The advocacy group Communities for Equity took the Michigan High School Athletic Association to court over its sports seasons in 1998. After a nearly nine-year battle, the case is finally decided, and it turns out they were right. The U.S. Supreme Court declined to hear an appeal from the MHSAA last week, meaning that sports seasons must change beginning next fall. This case has finally brought Michigan in line with every other state, and it has also drawn attention to lingering gender inequality in high school athletics.

The case was straightforward. Girls basketball, soccer, volleyball, golf and tennis are played in the off-season in relation to colleges, while all boys sports are scheduled to match the college seasons. Playing in the off-season hurts girls’ access to regional and national tournaments and lessens top athletes’ chances of receiving athletic scholarships. It also didn’t help that the off-season scheduling meant girls’ basketball, soccer and volleyball seasons were several weeks shorter than seasons in other states.

The MHSAA argued that practicality trumped Title IX. If boys and girls basketball were both played in the fall, for instance, the teams would compete for practice space and fans. What was commonly understood, if not explicitly stated, is that any change would hurt female athletes. No one would dare jeopardize male athletes’ access to practice space, and few would watch girls’ basketball when boys are playing at the same time.

Although this rationale may be true, it should be interpreted to mean that more action, not less, is necessary to address gender discrimination in sports. If balancing limited space is a serious concern, then why don’t boys play their basketball in the off-season?

As of last week, the situation is fairer. The final decision will move girls basketball and volleyball seasons to their appropriate national times, leave girl’s soccer and swimming in the off-season and shift boys’ golf and tennis to the off-season as an equalizer to satisfy Title IX.

Schools will have to juggle facilities and resources in order to accommodate the ruling. For some female high school athletes, new conflicts between sports seasons mean they will have to pick between sports. The Detroit Free Press dedicated several pages of coverage to the “new hurdles” the switch will bring. The current female athletes who will be negatively impacted by the ruling have every right to be angry. But the switch is not the fault of Communities for Equality; Michigan should have adjusted its sports schedules years ago.

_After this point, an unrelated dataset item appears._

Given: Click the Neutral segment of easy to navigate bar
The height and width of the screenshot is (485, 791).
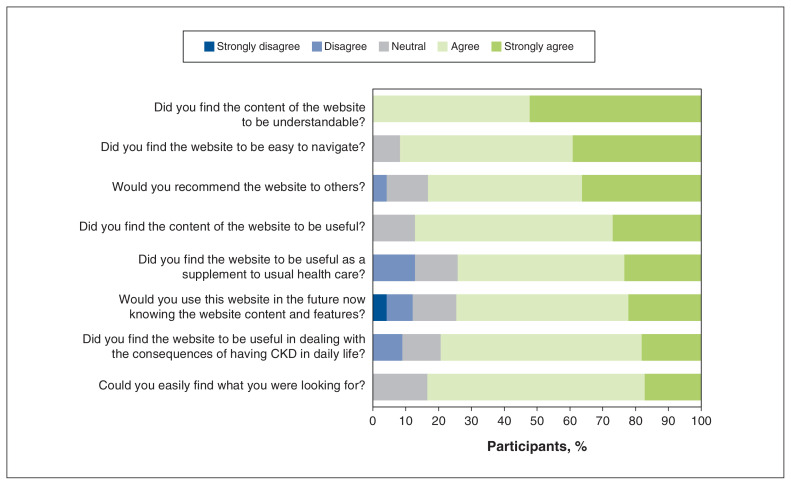Looking at the screenshot, I should pyautogui.click(x=386, y=148).
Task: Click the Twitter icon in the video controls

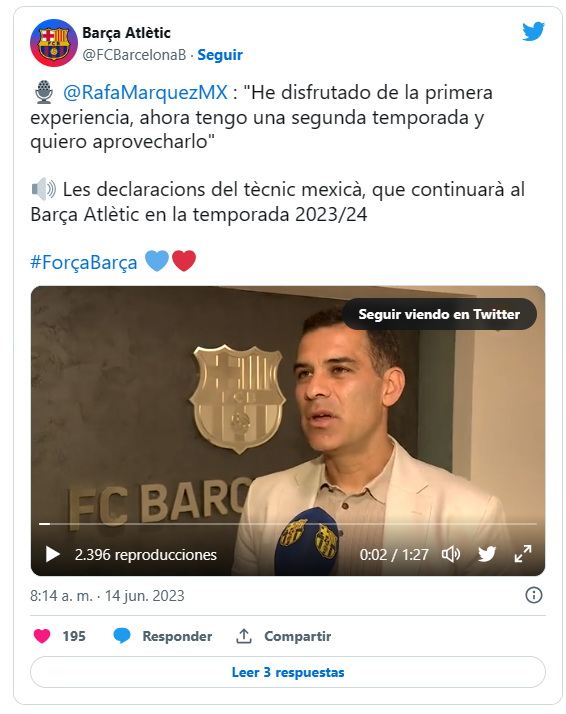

The MHSAA and individual high schools are not yet off the hook. Female athletes still face gender discrimination, most notably in the attention and prestige they receive. During the court battle, MHSAA agreed to provide female athletes with better publicity, more television coverage and expanded facilities for state championships. These long overdue changes show that while treatment of female athletics has significantly improved, the status quo is still a long way from true equality.